Yes, but this is also why foreign resources are rarely used in EPUBs and why we rarely turn them into core media types. The ones we have, like webp, have been part of the browser cores for some time before we added them, and even then I’d be surprised if publishers use them a lot. (Plus what has it been, like three added in fifteen years?)

But your epub won’t generally crash a reading system if it has a new image type, unlike what html will do to reading systems built around processing xml documents. There are other things you can do for images than provide another format, too, like add alt text. Users are still going to complain and want their money back, but at least something is there. That’s what I meant by graceful degradation. Users will likely get some functionality (or limited functionality) in these other cases.

And it’s not like running the latest reading system is a choice. Depending on your device and operating system, you may not have access to updated versions. It’s also unrealistic to expect users to switch reading systems because we changed the format. In a retail world, you can’t be cavalier about breaking content.

It’s not an argument against html itself, but only why I think this change has greater ramifications than any of the CMT changes we’ve made to date, and why I’d prioritize identifying html epubs over worrying about the minor features that are going to break. I’d expect the big publishers are testing their content and not going to go near any features that don’t consistently work. We don’t have to worry about them all.

iherman avatar May 12 '25 10:05 iherman

To follow up on my last comment in the email thread, I'd like to revive a proposal made a long time ago, that I almost see in Matt's email from Sat 10th: specifying EPUB profiles and have them appear to users before they buy an ebook.

If we look at the issue from the side of reading systems, there are two main classes:

  • Reading systems that support EPUB 2 and a limited set of EPUB 3 features (some of them do not support EPUB 3 FXL); they are usually not based on browser engines, and their development is almost frozen.
  • Reading systems that evolve with the EPUB 3 spec; they are based on modern browser engines and have active developers.

Let's imagine that publications are tagged with a profile (e.g. "EPUB basic" vs "EPUB plus") conveyed both in ONIX and the EPUB package itself (dc:format?).

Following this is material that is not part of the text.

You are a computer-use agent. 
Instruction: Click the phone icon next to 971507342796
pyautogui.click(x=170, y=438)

Let's also imagine the reading system market themself as supporting one profile or the other, and retailers to the same for the publications they provide (from the ONIX information). We would then get what we need: keep EPUB 3 progressively evolving, and give users an indication before they acquire an ebook.

llemeurfr avatar May 12 '25 11:05 llemeurfr

Trying to detect an EPUB 3.3 file on ingestion to conditionally deal with new markup has proven to be challenging. Anything we can (successfully) do to enable detection of a specific EPUB version number, while maintaining '3.0" in the OPF, and not requiring complete parsing of the entire file, would be a significant win.

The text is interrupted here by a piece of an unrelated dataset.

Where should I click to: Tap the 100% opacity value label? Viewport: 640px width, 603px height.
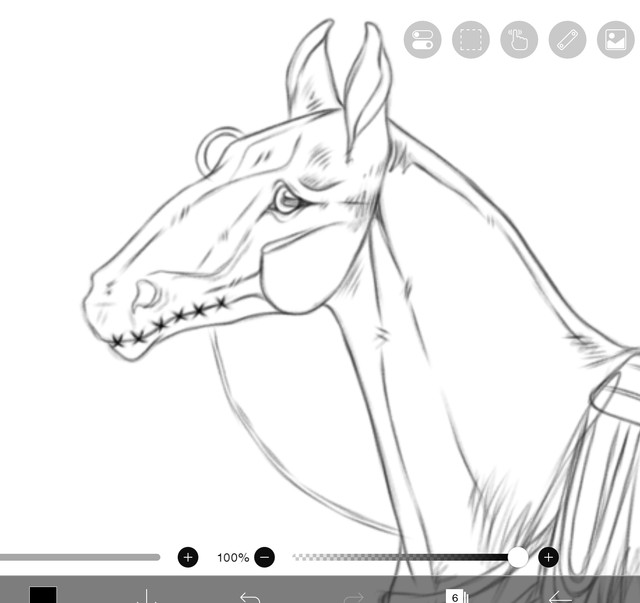click(233, 558)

rickj avatar May 12 '25 13:05 rickj

In general, nothing gets adopted unless users ask for it.

We can learn from the history of adoption and non-adoption of EPUB3. 14 years after its launch, EPUB2 is still hanging around! As the person largely responsible for the implementation of EPUB3 at Project Gutenberg (75,000+ titles), I can confidently say that the prime motivation for doing so was the accessibility capability of EPUB3. Nobody asked for any of the other features of EPUB3.

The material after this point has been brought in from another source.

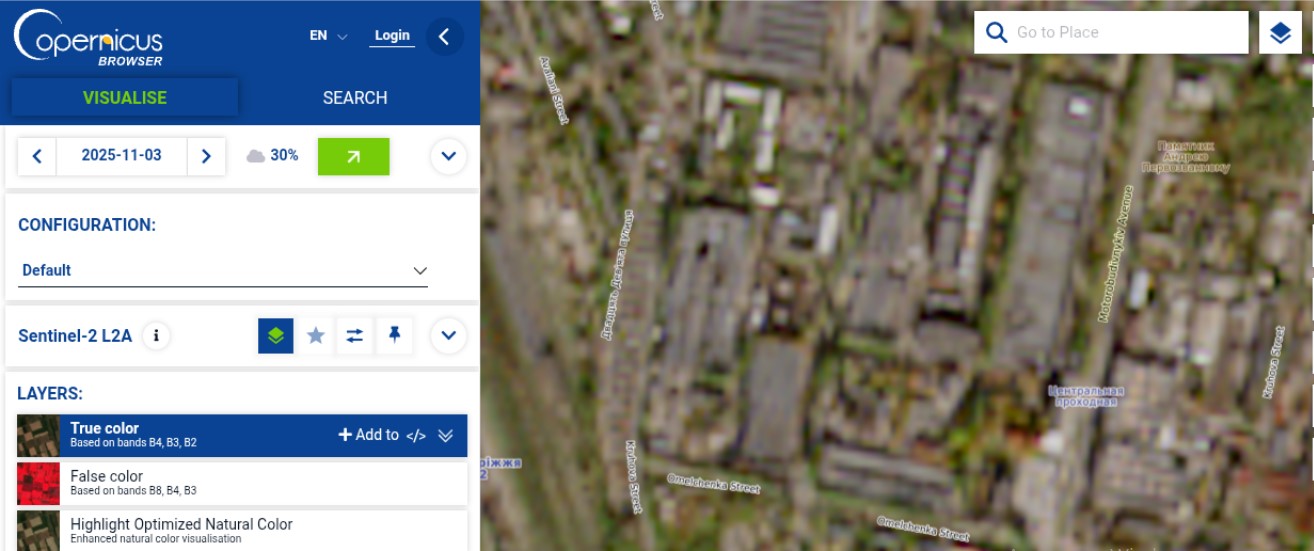The height and width of the screenshot is (551, 1314).
Task: Click Add to on True color
Action: 369,435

Who is going to ask for HTML in EPUB3? And more importantly, how are they going to ask for it?? That's why I suggest to give the HTML-in-EPUB format a name that people can ask for, otherwise adoption will not occur for 14 years.

eshellman avatar May 12 '25 13:05 eshellman

In general, nothing gets adopted unless users ask for it.

I am not sure I agree with that. Users typically don't ask for internal format changes, but EPUB has historically gone through several (HTML -> HTML with CSS -> modularization -> XHTML -> XML syntax of HTML). One of the first things I did on ebooks back in the '90s was to convert Gutenberg volumes to HTML (back then they were all plain text). The resulting tag soup HTML with no styling is very different from what is required today, but for an end user there wasn't much difference visually. Obviously it was less accessible, but the accessibility features I used (font size changes and brightness) are fairly similar, and the Dracula I read back then is pretty much indistinguishable from the one I can read today, aside from physical display improvements. I am not sure what feature I would have requested that would move us on from that initial implementation.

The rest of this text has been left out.